Meet, Help, Becoming a Slave…to Better Understand History: Race and Agency in Educational Videogames

A Talk by Dr. Allison Page, Assistant Professor of Communication & Theatre Arts at Old Dominion University

In this presentation, Dr. Page examines the educational role-playing videogame Flight to Freedom, part of the Mission U.S. series of games designed to teach middle school students about the history of slavery in the United States. In Flight to Freedom, players inhabit the character Lucy, a 14-year-old girl enslaved in 1848, two years before the passage of the Fugitive Slave Act. Set in northern Kentucky and southern Ohio, the game begins with Lucy on the “King plantation” outside Lexington. Divided into five parts plus prologue and epilogue, the game requires students to navigate choices provided in order to help Lucy “find a path to freedom.” Flight to Freedom is part of a larger curriculum with an interactive website featuring teacher’s guides, activities, and primary source documents. Through an analysis of the game as well as the broader educational agenda and policy discourse in which Flight to Freedom is situated, Dr. Page argues that the game is a technology of racialized citizenship that centers choice and individual agency while erasing white supremacy. The absence of racism or a critical discussion of whiteness teaches students, including those labeled as “risky,” a very safe kind of resistance and agency for the status quo, one that does not challenge white supremacy. In this way, Dr. Page places Flight to Freedom in a longer genealogy of public media’s civic and pedagogical efforts that work to govern race. Dr. Allison Page is assistant professor with a joint appointment in the  Humanities Institute and the Department of Communication and Theatre  Arts at Old Dominion University. Prior to joining the faculty at ODU, she  was Visiting Assistant Professor of New Media Studies at Hampshire  College, and also taught at Smith College and Mount Holyoke College.
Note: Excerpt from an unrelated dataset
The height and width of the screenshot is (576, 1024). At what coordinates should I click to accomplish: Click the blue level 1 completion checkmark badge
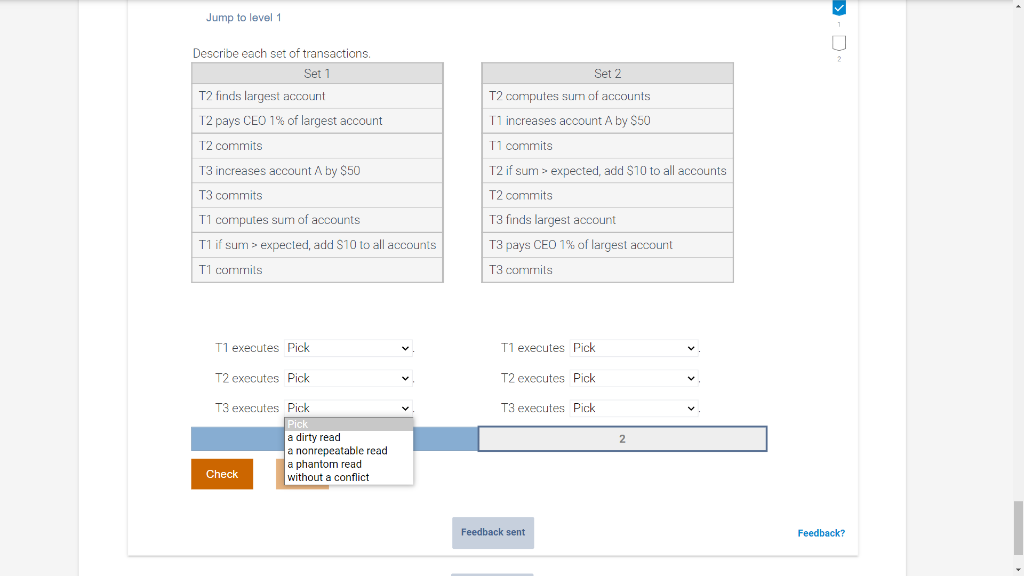(x=838, y=8)
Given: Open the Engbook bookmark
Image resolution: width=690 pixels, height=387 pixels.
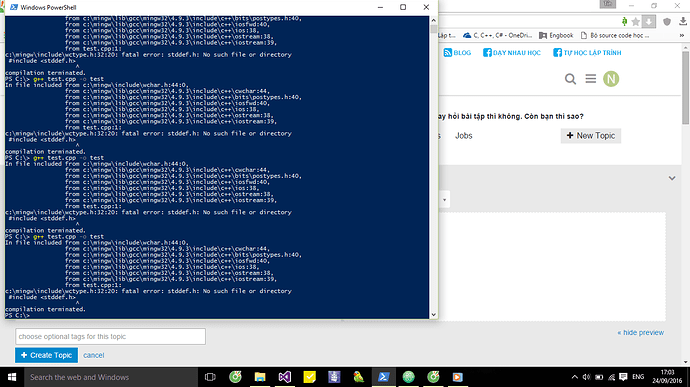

Her work has been published in Television and New Media, the Journal of  Consumer Culture, Feminist Media Studies, and Cultural Studies/Critical Methodologies. She is currently working on a book project preliminarily titled “The Affective Life of Slavery: Race, Media, and Governance.”  

This program is free and open to the public, sponsored by the Communication and Media Studies Department.